Assuming I fix that error, the next place it may stumble is the axis formatting:
var formatDate = d3.time.format("%y-%m-%d %h:%m:%s");
var xAxis = d3.svg.axis()
.scale(x)
.orient("bottom")
.tickFormat(formatDate);
Will the format syntax correspond correctly to my time and date format?
I don't think that the histogram layout accepts non-numeric input (I could be wrong). One option would be to convert the dates into the number of milliseconds since 1970 by parsing and using getTime():
var formatDate = d3.time.format("%Y-%m-%d %H:%M:%S");
var data = d3.layout.histogram()
.bins(x.ticks(20))
.value(function(d) {return formatDate.parse(d.timestamp).getTime()})
(dataset);
You'll need to make sure that the x scale (as in x.ticks(20)) has a domain based on the millisecond data.
So I figured it out, thanks to the helpful answers here. First off, the json data is acquired:
d3.json("inkmarch.json", function(error, json) {
if (error) return console.warn(error);
dataset = json;
Then I specify a formatting variable specific to my date formatting:
var formatDate = d3.time.format("%Y-%m-%d %H:%M:%S");
I map the re-formatted dates to another var:
mappedSet = (dataset.map(function(d) {return formatDate.parse(d.timestamp).getTime()}))
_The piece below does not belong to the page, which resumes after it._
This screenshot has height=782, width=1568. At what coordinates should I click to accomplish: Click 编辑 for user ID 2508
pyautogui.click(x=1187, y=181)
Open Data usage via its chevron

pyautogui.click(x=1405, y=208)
And finally I can make a proper histogram dataset.
var data = d3.layout.histogram()
.bins(x.ticks(31))
.value(function(d) {return formatDate.parse(d.timestamp).getTime()})
(dataset);
(31 ticks since this is monthly data from March). I did away with the d3.time.scale since they were integers anyway, so my scales look like such:
var x = d3.scale.linear()
.domain([d3.min(mappedSet), d3.max(mappedSet)])
.range([0, width]);
var y = d3.scale.linear()
.domain([0, d3.max(data, function(d) { return d.y; })])
.range([height, 0]);
(Still not sure what the function in the y domain does). The svg and bar vars look exactly like the example I linked in my question post, as do the 'rect' and 'text' bars (except I changed width of rect and x position of the text to fixed values since the example formulas were giving hideous negative values).
Thanks again for the help, I'm sure I'll have more d3 questions in the near future.